36 000 employés. C’est le nombre approximatif de la main-d’œuvre de NVIDIA, aujourd’hui l’entreprise la plus précieuse au monde. Bien que cela puisse sembler être un chiffre élevé, il prend une tout autre dimension lorsqu’on le compare à celui d’IBM, qui comptait pas moins de 400 000 employés en 1985.

Des effectifs plus importants que certaines villes

Dans les années 80, IBM avait besoin d’une véritable armée d’employés pour fonctionner. Elle a atteint son pic en 1985, avec un total de 405 000 employés à travers le monde, un chiffre qui dépasse la population de villes comme Alicante, Bilbao ou Córdoba.

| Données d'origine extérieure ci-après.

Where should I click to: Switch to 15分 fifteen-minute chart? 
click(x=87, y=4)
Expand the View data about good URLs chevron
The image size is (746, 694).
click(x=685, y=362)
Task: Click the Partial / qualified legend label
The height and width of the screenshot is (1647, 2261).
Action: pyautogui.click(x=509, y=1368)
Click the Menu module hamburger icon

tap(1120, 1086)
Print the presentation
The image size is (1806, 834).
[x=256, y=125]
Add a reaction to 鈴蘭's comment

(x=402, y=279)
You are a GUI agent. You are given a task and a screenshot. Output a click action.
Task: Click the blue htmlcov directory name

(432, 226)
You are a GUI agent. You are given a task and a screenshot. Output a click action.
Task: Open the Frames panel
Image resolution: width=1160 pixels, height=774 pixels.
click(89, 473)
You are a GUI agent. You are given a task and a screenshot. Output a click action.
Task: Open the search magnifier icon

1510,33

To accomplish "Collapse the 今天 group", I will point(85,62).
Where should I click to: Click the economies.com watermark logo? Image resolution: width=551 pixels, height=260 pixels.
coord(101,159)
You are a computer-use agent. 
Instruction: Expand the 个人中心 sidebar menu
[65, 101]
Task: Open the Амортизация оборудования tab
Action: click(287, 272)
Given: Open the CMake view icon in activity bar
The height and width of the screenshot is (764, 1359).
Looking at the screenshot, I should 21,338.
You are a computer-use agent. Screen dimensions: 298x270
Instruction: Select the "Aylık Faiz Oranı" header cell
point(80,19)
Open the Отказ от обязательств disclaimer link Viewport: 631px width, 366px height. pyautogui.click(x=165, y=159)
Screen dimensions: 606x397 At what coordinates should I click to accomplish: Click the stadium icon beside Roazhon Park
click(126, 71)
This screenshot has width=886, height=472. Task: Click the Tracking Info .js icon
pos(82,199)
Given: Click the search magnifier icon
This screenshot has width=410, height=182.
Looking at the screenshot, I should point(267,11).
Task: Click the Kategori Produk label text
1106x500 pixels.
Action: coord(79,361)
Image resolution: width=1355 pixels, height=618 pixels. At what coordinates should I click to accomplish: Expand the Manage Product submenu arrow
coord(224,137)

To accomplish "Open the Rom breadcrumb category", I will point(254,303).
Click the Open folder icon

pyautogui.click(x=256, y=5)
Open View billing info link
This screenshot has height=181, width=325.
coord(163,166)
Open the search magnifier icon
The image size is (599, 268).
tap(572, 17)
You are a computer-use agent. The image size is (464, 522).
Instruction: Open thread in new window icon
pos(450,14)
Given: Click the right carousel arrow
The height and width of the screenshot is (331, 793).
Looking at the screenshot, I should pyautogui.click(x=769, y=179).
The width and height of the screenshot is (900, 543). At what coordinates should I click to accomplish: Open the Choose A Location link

Aujourd’hui, les grandes entreprises technologiques disposent de moyens considérables, mais aucune d’entre elles ne se rapproche des chiffres d’IBM, à l’exception d’Amazon, qui, grâce à son activité de commerce de détail mondial, présente une main-d’œuvre beaucoup plus importante. Voici un aperçu des effectifs des big tech :

  • Alphabet (Google) : 190 000
  • Microsoft : 228 000
  • Apple : 166 000
  • Meta : 78 000
  • NVIDIA : 36 000

Ce qui est fascinant, c’est le cas de NVIDIA, qui, avec seulement 36 000 employés, se classe comme l’entreprise la plus précieuse du moment. Actuellement, sa capitalisation boursière atteint 4 billions de dollars, après avoir frôlé les 5 billions l’année précédente.

Les revenus en question

Examinons les revenus générés par IBM en 1985. Selon The Chip Letter, IBM a enregistré des revenus de 50 milliards de dollars, soit environ 150 milliards de dollars ajustés pour l’inflation. Comment cela se compare-t-il aux revenus des grandes entreprises technologiques en 2025 ?

  • Alphabet : 402,8 milliards
  • Microsoft : 281,7 milliards
  • Apple : 416 milliards
  • Meta : 200 milliards
  • NVIDIA : 130 milliards (2024)

IBM était un géant à son époque, mais même en ajustant à l’inflation, ses revenus sont dérisoires comparés à ceux des géants technologiques actuels. À noter que NVIDIA, avec son nombre d’employés réduit, génère un revenu de 3,61 millions de dollars par employé, tandis qu’IBM n’en générait que 370 000, soit près de dix fois moins.

Une productivité explosée

Comment les entreprises ont-elles été capables de maximiser leur rentabilité par employé ? La clé repose sur la digitalisation, qui a propulsé la productivité. Déjà en 2013, il était signalé que la technologie avait entraîné une augmentation de 480 % de la productivité depuis les années 70.

IBM, à l’époque, était principalement orientée vers la fabrication d’ordinateurs centraux ou de mainframes, ce qui demandait un processus beaucoup plus laborieux. À l’époque, produire davantage signifiait avoir plus d’employés sur les chaînes de production.

De son côté, NVIDIA, en tant qu’entreprise fabless, externalise la fabrication de ses GPU à d’autres sociétés comme TSMC, à travers des processus beaucoup plus automatisés et efficaces. Cela permet à ses 36 000 employés de se concentrer sur la conception des puces et l’architecture, facilitant une montée en puissance rapide avec moins de main-d’œuvre.

L’héritage d’IBM

Cependant, il y a un domaine où aucune entreprise technologique n’arrive à surpasser IBM : son omniprésence. À l’époque, elle détenait environ 70 % de la part de marché des mainframes et était également à la tête du marché des minicomputeurs, micro-ordinateurs et des logiciels associés, allant des bases de données aux compilateurs.